Outside the domes, the rest of humanity survives in the wastelands. No dome. No VACTRAIN. Just the ruins of the old Japan — including the legacy railroad network, now abandoned and decaying.
The Miraidō Corporation controls much of daily life in the domed Japan. They built and operate the VACTRAIN — a hypersonic vacuum-tube transport network that connects the domed cities, bypassing the surface entirely. While dome citizens travel at hypersonic speeds above, those outside are left with nothing.
Miraidō represents the corporate villain at the heart of Denshattack!'s story — a megacorp that has effectively purchased Japan's future while locking out the majority of its population. Dismantling them is the game's central goal.
In the wastelands, a rebellious movement known as Denshattack has emerged. Underground gangs have reclaimed the abandoned legacy railroad tracks, rebuilt broken sections, and transformed them into arenas for extreme train-based competition.

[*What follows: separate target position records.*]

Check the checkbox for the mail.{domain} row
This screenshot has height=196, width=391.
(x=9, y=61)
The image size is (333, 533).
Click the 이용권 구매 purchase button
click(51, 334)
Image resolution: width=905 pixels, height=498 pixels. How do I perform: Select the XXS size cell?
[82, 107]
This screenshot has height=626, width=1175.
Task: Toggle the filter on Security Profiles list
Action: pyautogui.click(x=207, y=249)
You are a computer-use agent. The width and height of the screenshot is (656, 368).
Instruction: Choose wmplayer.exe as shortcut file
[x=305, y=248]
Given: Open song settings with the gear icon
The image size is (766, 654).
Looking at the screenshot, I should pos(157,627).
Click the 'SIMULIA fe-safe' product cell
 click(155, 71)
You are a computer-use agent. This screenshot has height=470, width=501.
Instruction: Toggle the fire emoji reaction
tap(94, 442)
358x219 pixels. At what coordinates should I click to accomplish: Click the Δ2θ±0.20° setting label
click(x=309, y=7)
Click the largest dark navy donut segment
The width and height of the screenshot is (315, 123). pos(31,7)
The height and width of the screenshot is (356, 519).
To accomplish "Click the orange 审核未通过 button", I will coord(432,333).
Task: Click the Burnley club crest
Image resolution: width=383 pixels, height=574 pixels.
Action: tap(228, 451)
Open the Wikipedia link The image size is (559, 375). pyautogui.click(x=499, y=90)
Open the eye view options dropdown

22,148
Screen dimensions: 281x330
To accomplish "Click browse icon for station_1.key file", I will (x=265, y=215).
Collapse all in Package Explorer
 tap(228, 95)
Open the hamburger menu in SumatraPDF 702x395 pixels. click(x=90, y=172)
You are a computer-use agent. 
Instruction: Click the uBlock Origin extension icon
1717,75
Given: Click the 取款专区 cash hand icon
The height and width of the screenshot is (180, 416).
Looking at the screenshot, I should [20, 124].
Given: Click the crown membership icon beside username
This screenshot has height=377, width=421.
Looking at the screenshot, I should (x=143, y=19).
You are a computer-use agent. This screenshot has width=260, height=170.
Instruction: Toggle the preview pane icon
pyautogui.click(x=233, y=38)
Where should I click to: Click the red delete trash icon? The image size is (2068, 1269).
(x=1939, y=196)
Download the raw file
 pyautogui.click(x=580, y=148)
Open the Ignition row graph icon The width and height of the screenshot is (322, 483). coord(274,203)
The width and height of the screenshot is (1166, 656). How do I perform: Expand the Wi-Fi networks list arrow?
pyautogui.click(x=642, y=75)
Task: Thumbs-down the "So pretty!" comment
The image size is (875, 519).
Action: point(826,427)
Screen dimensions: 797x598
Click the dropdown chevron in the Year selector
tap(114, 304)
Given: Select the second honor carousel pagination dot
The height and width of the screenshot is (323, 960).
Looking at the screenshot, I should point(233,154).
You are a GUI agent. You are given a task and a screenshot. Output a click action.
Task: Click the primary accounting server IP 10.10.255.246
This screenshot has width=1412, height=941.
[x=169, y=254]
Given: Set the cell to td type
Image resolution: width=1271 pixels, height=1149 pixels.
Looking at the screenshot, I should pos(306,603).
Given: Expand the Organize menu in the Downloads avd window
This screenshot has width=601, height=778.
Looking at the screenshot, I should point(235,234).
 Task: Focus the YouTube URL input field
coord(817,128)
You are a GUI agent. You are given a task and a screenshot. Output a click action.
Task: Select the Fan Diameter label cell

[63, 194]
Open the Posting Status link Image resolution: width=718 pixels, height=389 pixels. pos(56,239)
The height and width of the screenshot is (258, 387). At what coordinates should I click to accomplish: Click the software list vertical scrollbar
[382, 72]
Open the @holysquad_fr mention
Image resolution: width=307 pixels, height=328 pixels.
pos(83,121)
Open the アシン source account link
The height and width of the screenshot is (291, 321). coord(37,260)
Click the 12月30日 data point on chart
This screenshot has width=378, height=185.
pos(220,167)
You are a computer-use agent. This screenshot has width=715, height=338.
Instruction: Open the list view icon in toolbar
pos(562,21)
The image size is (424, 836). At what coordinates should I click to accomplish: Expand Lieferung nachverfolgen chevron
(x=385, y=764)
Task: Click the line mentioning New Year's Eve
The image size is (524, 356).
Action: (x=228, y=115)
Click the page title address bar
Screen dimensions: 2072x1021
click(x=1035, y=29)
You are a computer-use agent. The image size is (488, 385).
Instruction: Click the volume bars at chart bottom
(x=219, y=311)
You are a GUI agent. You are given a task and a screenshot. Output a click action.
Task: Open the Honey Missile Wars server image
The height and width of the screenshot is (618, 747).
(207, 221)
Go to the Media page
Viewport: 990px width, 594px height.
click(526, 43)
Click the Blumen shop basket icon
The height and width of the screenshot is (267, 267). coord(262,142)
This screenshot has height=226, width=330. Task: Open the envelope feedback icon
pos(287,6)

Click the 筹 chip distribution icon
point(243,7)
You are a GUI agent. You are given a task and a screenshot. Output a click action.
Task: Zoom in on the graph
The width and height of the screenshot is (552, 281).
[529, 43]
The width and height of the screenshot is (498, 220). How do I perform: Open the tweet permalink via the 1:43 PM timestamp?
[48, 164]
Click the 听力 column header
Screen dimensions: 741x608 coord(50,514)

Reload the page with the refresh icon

Performing tricks on trains isn't just sport — it's political. Every ollie, grind, and drift is an act of defiance against the sterile, corporate-controlled VACTRAIN above. Style and skill are the currency of reputation. Territory is won through trick duels, not weapons.
Emi Araki works as a ramen delivery girl — a skilled train operator, but operating within the system rather than against it. She's competent, fast, and good at what she does, but entirely outside the Denshattack world.
Emi discovers the underground world of Denshattack and gets recruited — leaving her delivery job behind to compete. From the first moments, the narrative is less about hard-hitting emotional drama and more about escalating, bizarre set pieces that use the story as a vehicle for increasingly outlandish gameplay scenarios.
Starting in Kyushu, Emi travels north toward Hokkaido — meeting underground gang members, challenging local leaders, and earning their respect by out-tricking them on the rails. Rivals become allies as she proves her skill.
As Emi's reputation grows, the story escalates toward a confrontation with the Miraidō Corporation — whose government Task Force (led by Brian Ishida, voiced by CDawgVA) is actively trying to stop the rising Denshattack movement. The corporation sees the underground as a threat to their control.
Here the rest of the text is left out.